09 February 2017

Unaware of the Wellsprings of Life

I am currently reading an anthology of George MacDonald entitled Discovering the Character of God. For those who are unfamiliar with MacDonald, CS Lewis counted him among his greatest influences. I read this page this morning, a passage from his fictional The Curate's Awakening, and I was deeply struck.

The morning which had given birth to the stormy afternoon had been a fine one, and the curate had gone out for a long walk. Not that he was a great walker, his strolls were leisurely and comprised of many stops. He was not in bad health and was not lazy. Yet he had little impulse for much activity of any sort. The springs in his well of life did not seem to flow quite fast enough.

He sauntered through Osterfield Park and down the descent to the river. There he seated himself upon a large stone on the bank. He knew that he was there and that he answered to "Thomas Wingfold;" but why he was there, and why he was not called to something else, he did not know. On each side of the stream rose a steeply sloping bank. on which grew many fern brushes, now half-withered. The sunlight upon them this November morning seemed as cold as the wind that blew about their golden and green fronds. 

Thomas felt rather cold, but the cold was the sort that comes from the look rather than the feel of things. With his stick he kept knocking pebbles into the water and listlessly watching them splash. The wind blew, the sun shone, the water ran, the ferns waved, the clouds went drifting over his head--but he never looked up or took any notice of the doings of Mother Nature busy with her housework. 

His life had not been particularly interesting. He had known from the first that he was intended for the church, and had not objected but accepted it as his destiny. Yet he had taken no great interest in the matter. 

The church was to him an ancient institution of approved respectability. He had entered her service, and in return for the narrow shelter, humble fare, and not quite shabby garments she allotted him, he would perform her observances. 

Thomas did not philosophize much about life, nor his position in it. Instead, he took everything with an unemotional kind of acceptance and laid no claim to courage or devotion. He had a certain dull prejudice in favor of not telling a lie, and yet was completely uninstructed in the things that constitute practical honesty. He liked reading the prayers in church, for he had a somewhat musical voice.
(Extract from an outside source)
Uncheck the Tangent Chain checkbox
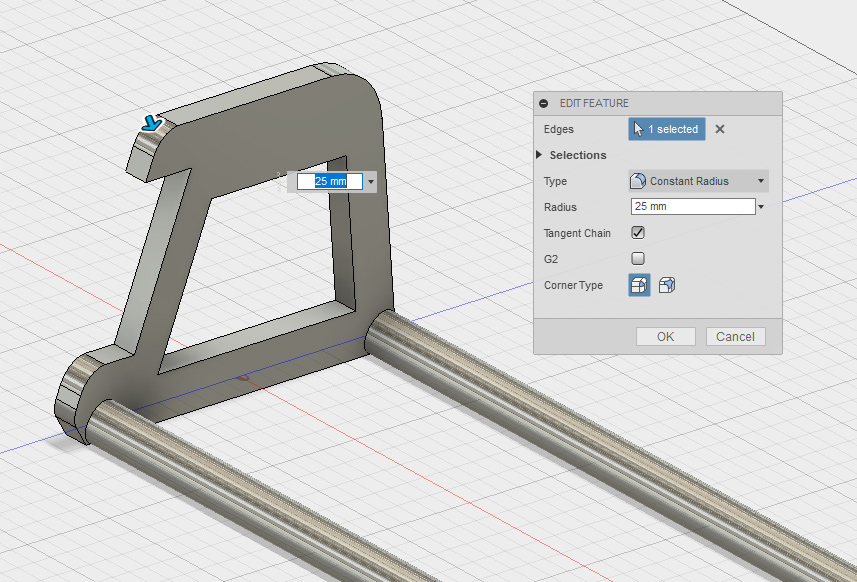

He visited the sick--with some repugnance, it is true, but without delay--and spoke to them such religious commonplaces as occurred to him.

He did not read much, browsing over his newspaper at breakfast with polite curiosity sufficient to season the loneliness of his slice of fried bacon, taking more interest in some of the naval intelligence than in anything else. Indeed, it would have been difficult to say in what he did take much interest. 

Could he in all honesty have said he believed there was a God? Or was this not all he really knew--that there was a Church of England which paid him for reading public prayers to a God in whom the congregation was assumed to believe? 

It was not a question Wingfold had yet considered.